__TASK DIRECTIONS__
The data below is to be transcribed word for word; pictures are to be excluded.

[DATA PROVIDED Boundary: Start]

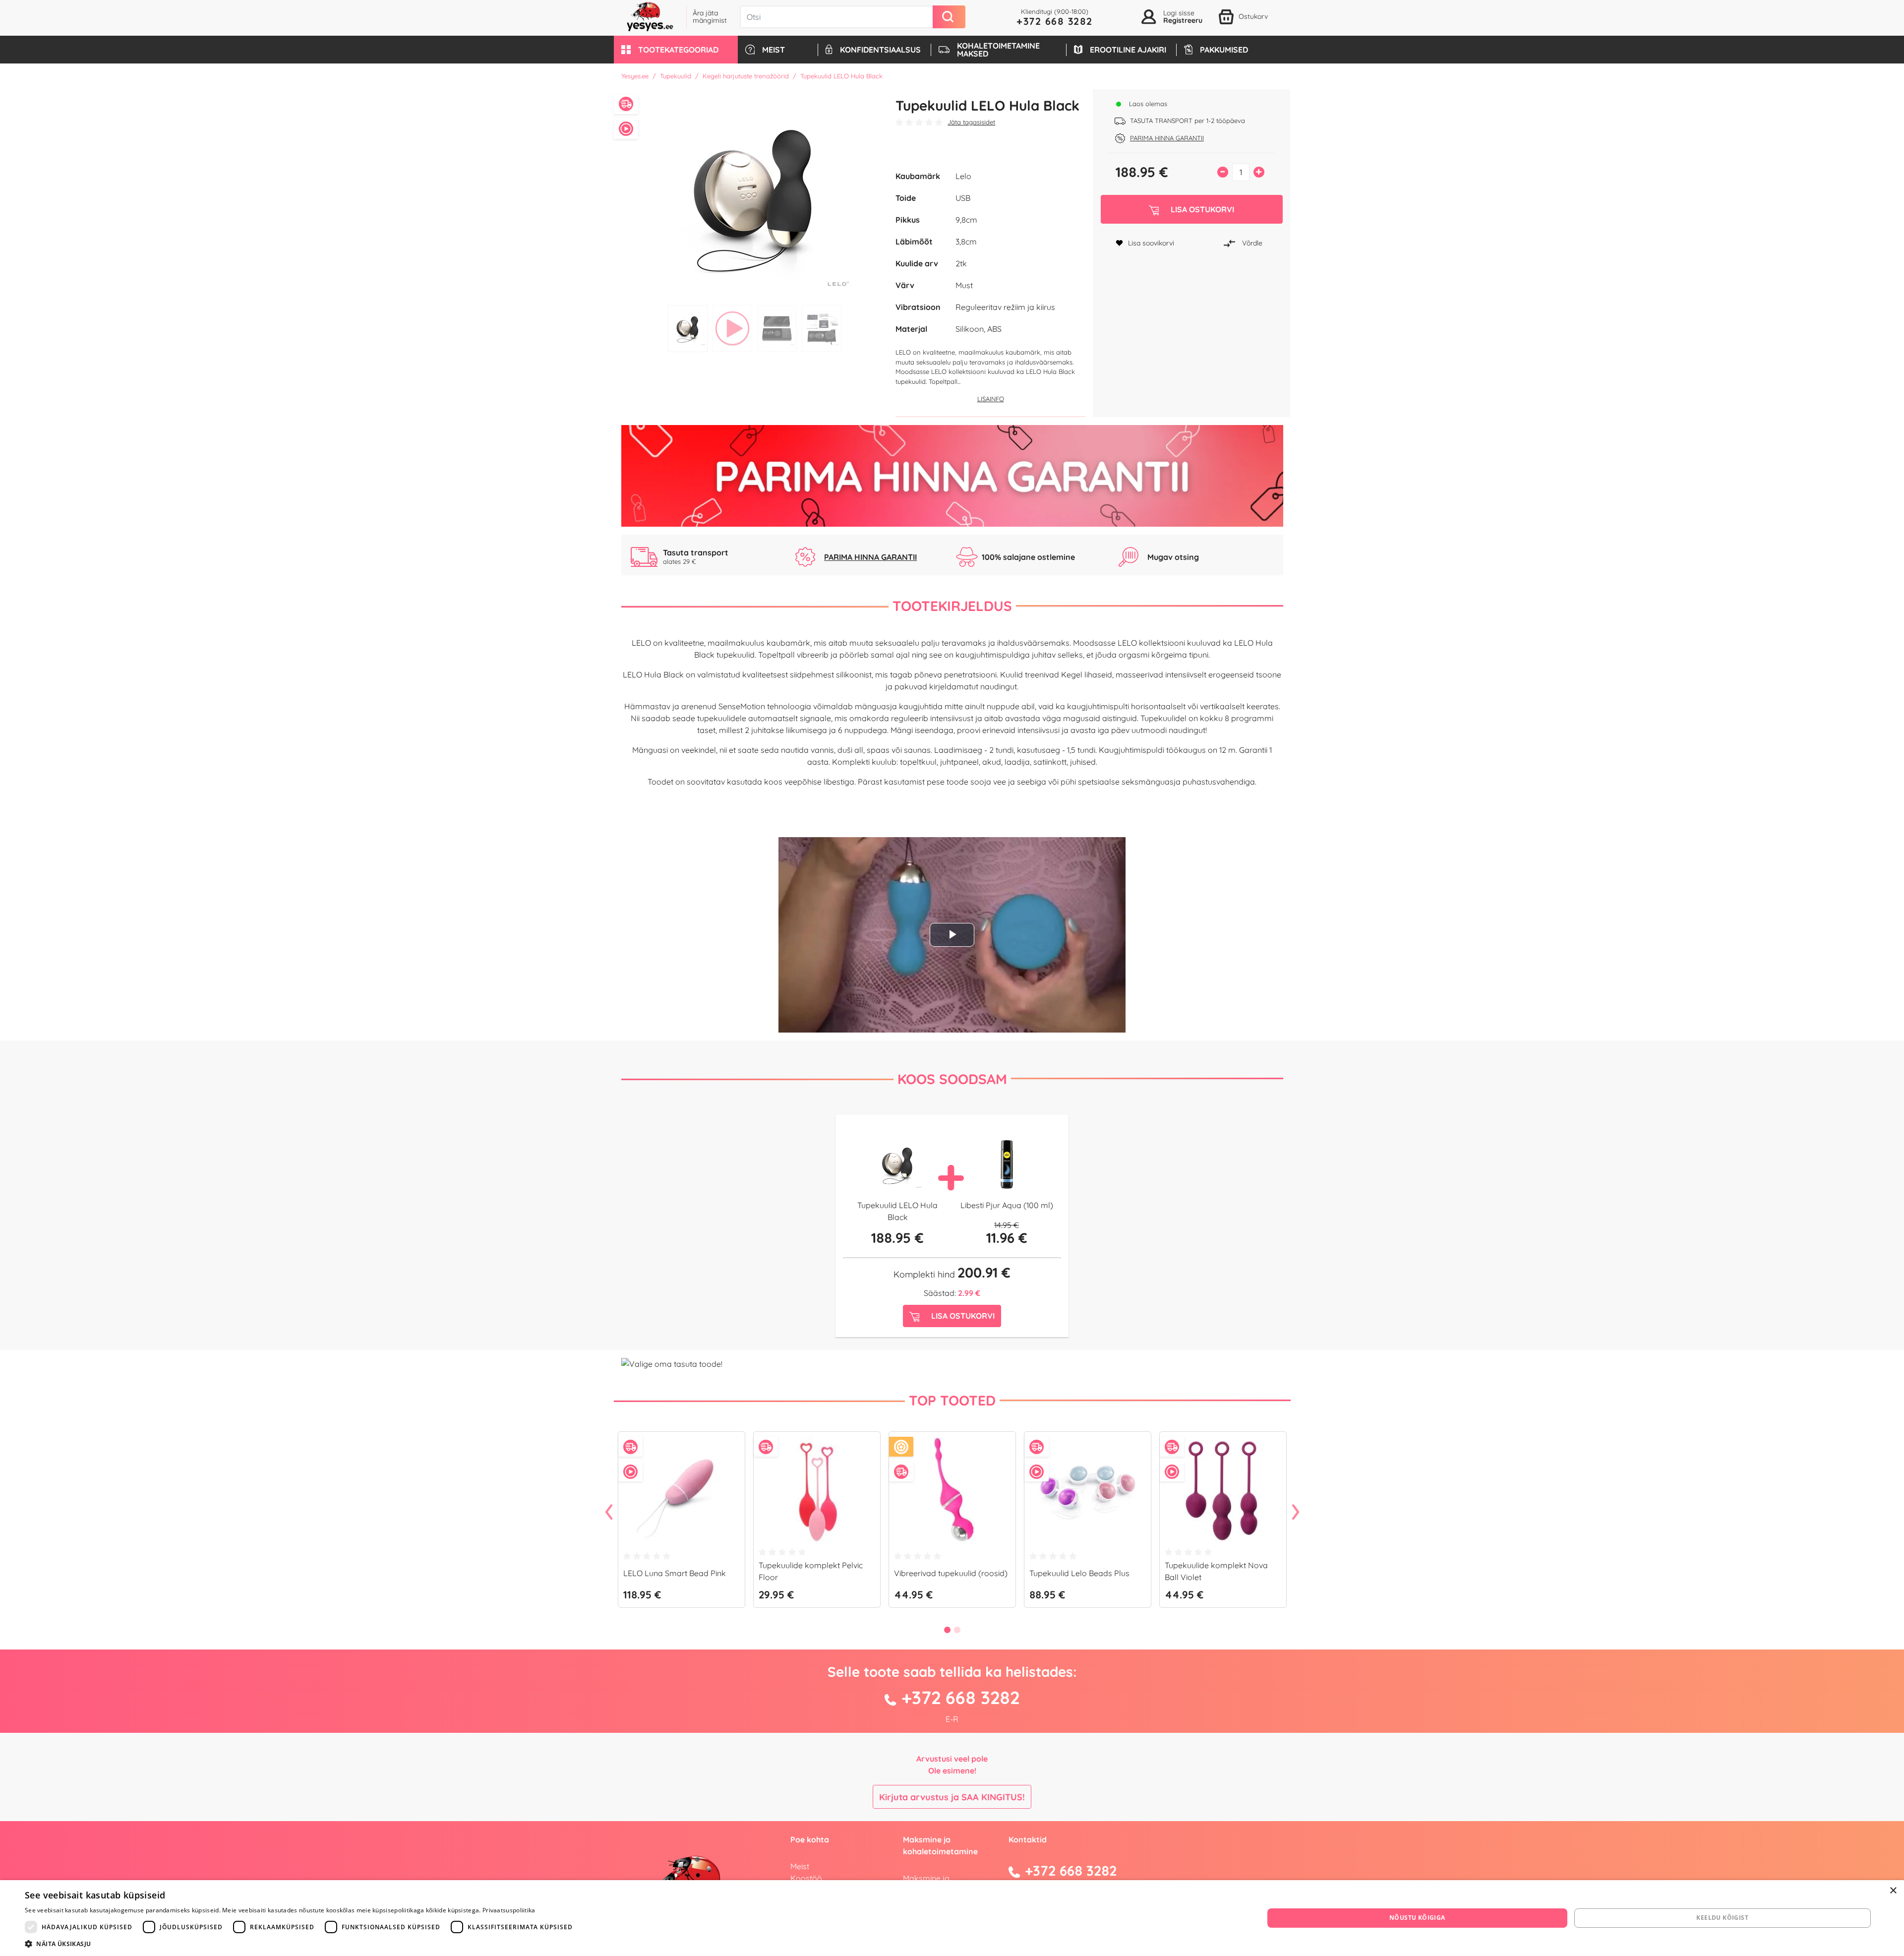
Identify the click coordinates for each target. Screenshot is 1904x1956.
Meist (799, 1866)
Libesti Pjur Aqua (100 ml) (1006, 1205)
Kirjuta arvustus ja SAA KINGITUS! (952, 1797)
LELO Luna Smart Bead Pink (674, 1573)
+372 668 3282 (1054, 21)
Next (1296, 1513)
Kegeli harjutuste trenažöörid (746, 76)
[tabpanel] (755, 194)
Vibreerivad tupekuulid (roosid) (951, 1573)
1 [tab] (688, 328)
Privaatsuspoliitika (509, 1910)
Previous (609, 1513)
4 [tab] (821, 328)
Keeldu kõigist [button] (1722, 1917)
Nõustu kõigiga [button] (1417, 1917)
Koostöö (806, 1878)
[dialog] (952, 1918)
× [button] (1893, 1891)
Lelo (963, 176)
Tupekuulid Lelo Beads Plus (1079, 1573)
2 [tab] (732, 328)
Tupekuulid (675, 76)
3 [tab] (777, 328)
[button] (676, 49)
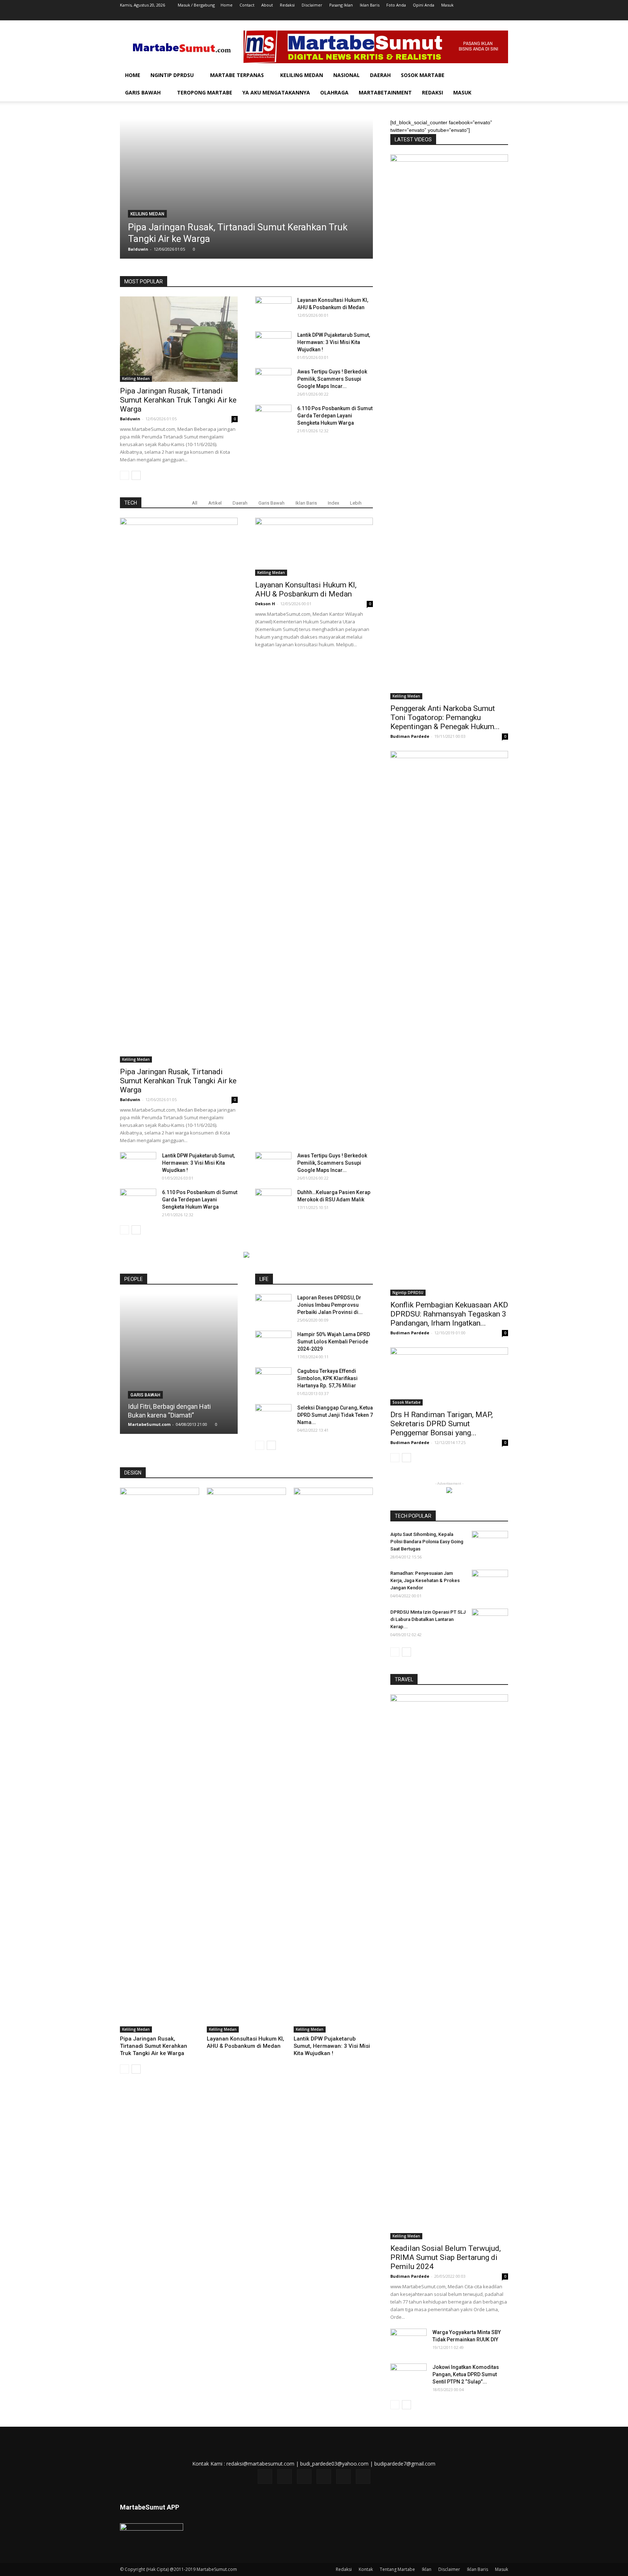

[DATA PROVIDED Boundary: End]

__ANSWER AREA__
Identify the click coordinates for each target. Screenshot is 1904x1956.
Meist (799, 1866)
Libesti Pjur Aqua (100 ml) (1006, 1205)
Kirjuta arvustus ja SAA KINGITUS! (952, 1797)
LELO Luna Smart Bead Pink (674, 1573)
+372 668 3282 (1054, 21)
Next (1296, 1513)
Kegeli harjutuste trenažöörid (746, 76)
[tabpanel] (755, 194)
Vibreerivad tupekuulid (roosid) (951, 1573)
1 [tab] (688, 328)
Privaatsuspoliitika (509, 1910)
Previous (609, 1513)
4 [tab] (821, 328)
Keeldu kõigist [button] (1722, 1917)
Nõustu kõigiga [button] (1417, 1917)
Koostöö (806, 1878)
[dialog] (952, 1918)
× [button] (1893, 1891)
Lelo (963, 176)
Tupekuulid Lelo Beads Plus (1079, 1573)
2 [tab] (732, 328)
Tupekuulid (675, 76)
3 [tab] (777, 328)
[button] (676, 49)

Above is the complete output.